24.

Agora pessoalmente — 10 de junho

Acordei na quarta-feira após ter dormido melhor do que havia previsto. Meu estado de espírito era um pouco como a primeira manhã de um julgamento, quando eu empregava um esforço meditativo para evitar a ansiedade explosiva a respeito de coisas que não podia controlar. Enquanto me vestia, a importância do que estava prestes a acontecer pareceu aprimorar minha visão, como se eu visse uma versão mais definida de mim mesmo ao olhar no espelho. Se tiver sorte, você vai experimentar ocasiões como essa, em que aquilo que faz é importante para milhares de pessoas, e não apenas para você, e das quais, por isso, vai se lembrar para sempre.
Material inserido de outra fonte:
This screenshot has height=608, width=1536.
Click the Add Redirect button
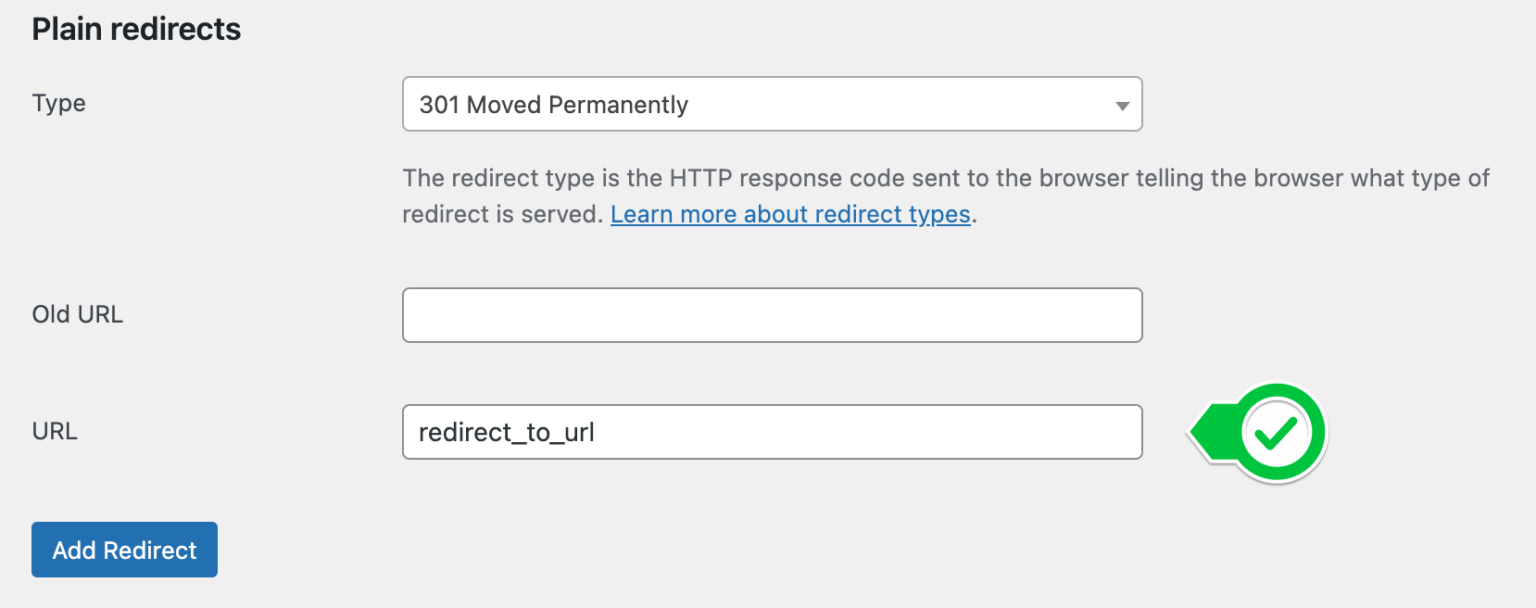tap(124, 549)
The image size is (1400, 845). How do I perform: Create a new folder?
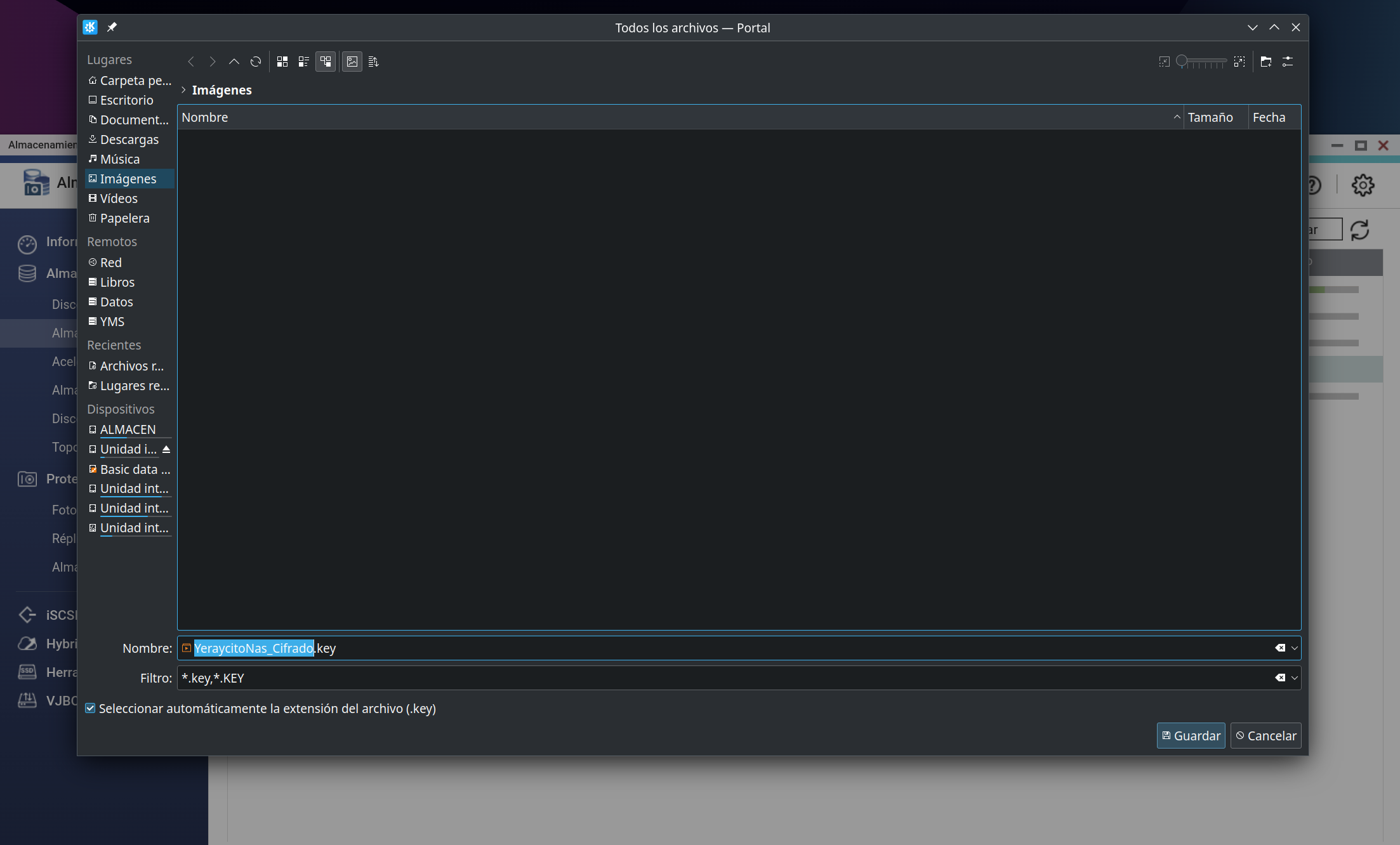1266,62

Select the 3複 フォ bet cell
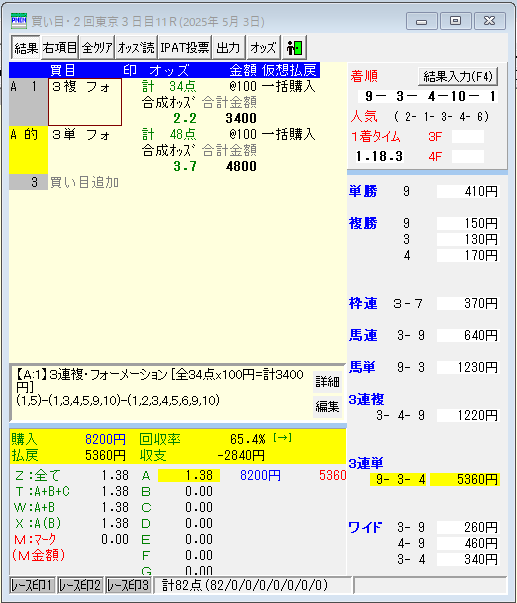coord(85,102)
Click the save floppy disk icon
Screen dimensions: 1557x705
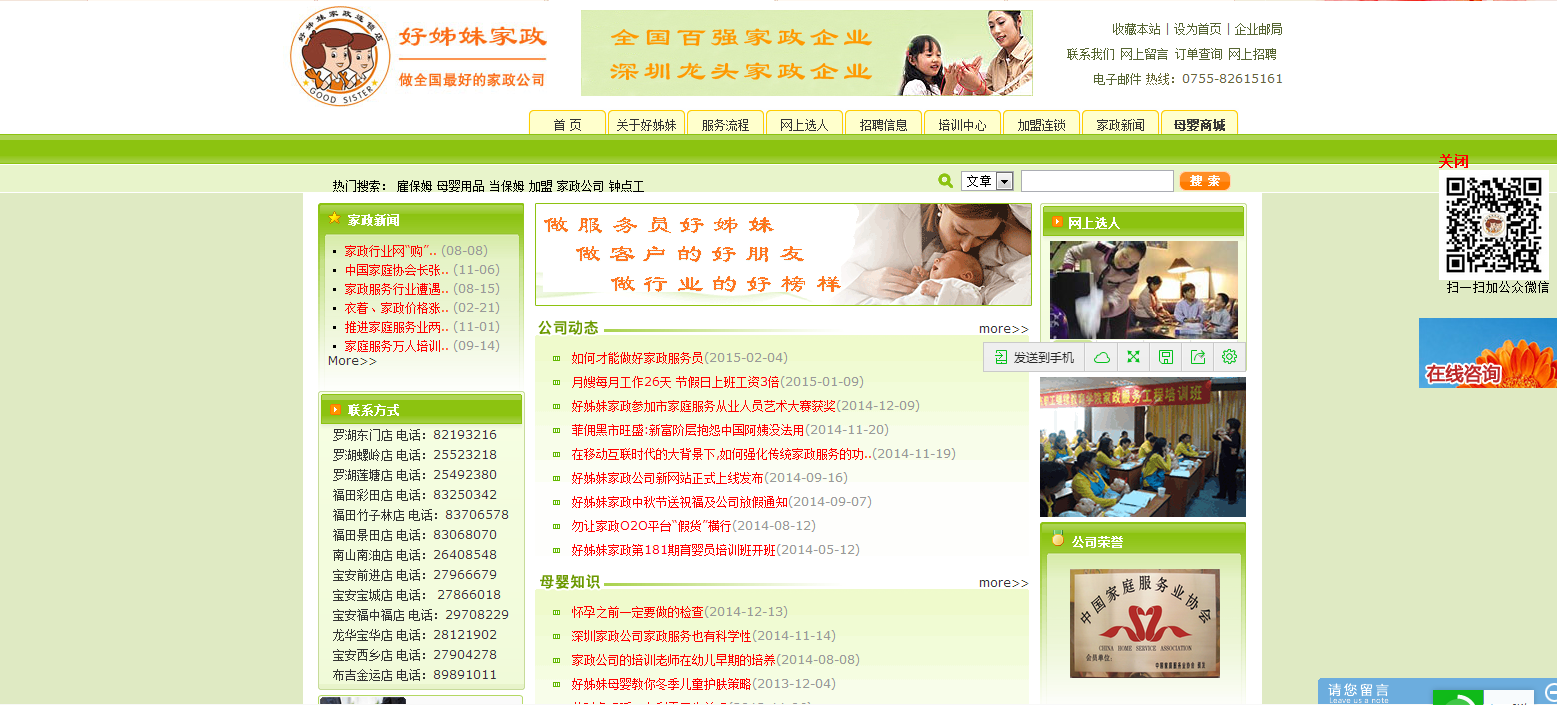tap(1165, 357)
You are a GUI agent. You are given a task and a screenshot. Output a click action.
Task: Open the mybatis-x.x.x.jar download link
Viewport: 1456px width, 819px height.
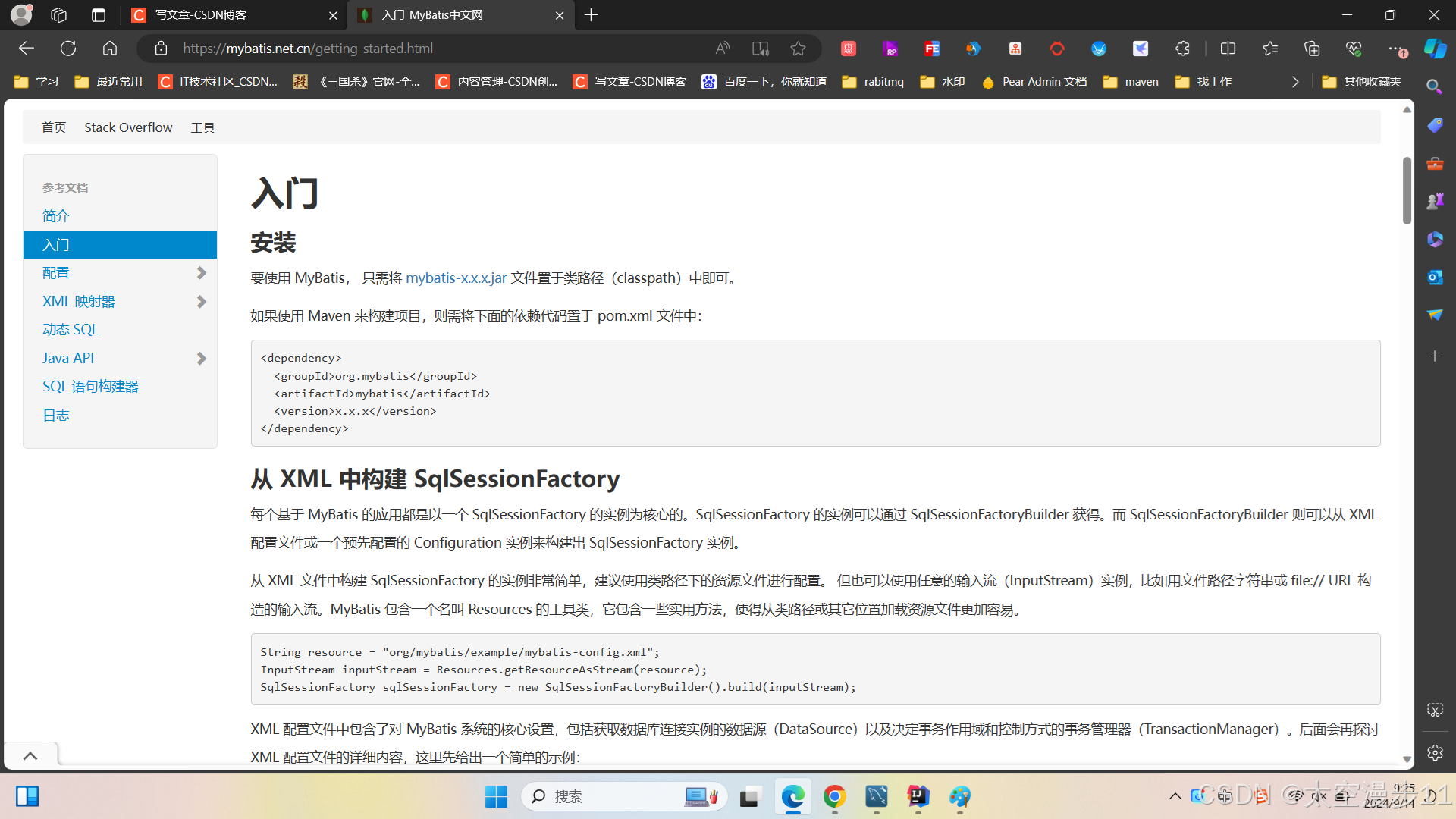[x=456, y=278]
Goos havia recuperado a compostura e exibia seu usual sorriso sutil quando o cumprimentei à mesa do café. Comemos rapidamente e, por falta de outro assunto, falamos da notícia de que Obama enviaria quinhentos soldados das forças especiais de volta ao Iraque, para combater o Estado Islâmico.

Às dez, Andersen e outro policial militar nos levaram até Barupra. A quadra de basquete vazia, ao lado da antiga base, seria a área de atuação para uma sessão de treinamento amplamente ficcional, bem à vista da estrada e de quaisquer veículos de vigilância que os Tigres de Arkan pudessem enviar. Quatorze soldados, todos membros da força de resposta da OTAN, uma unidade de operações especiais, usavam fardas de combate camufladas das forças armadas da Bósnia e Herzegovina. Sete eram alemães, e sete, dinamarqueses, doze homens e duas mulheres.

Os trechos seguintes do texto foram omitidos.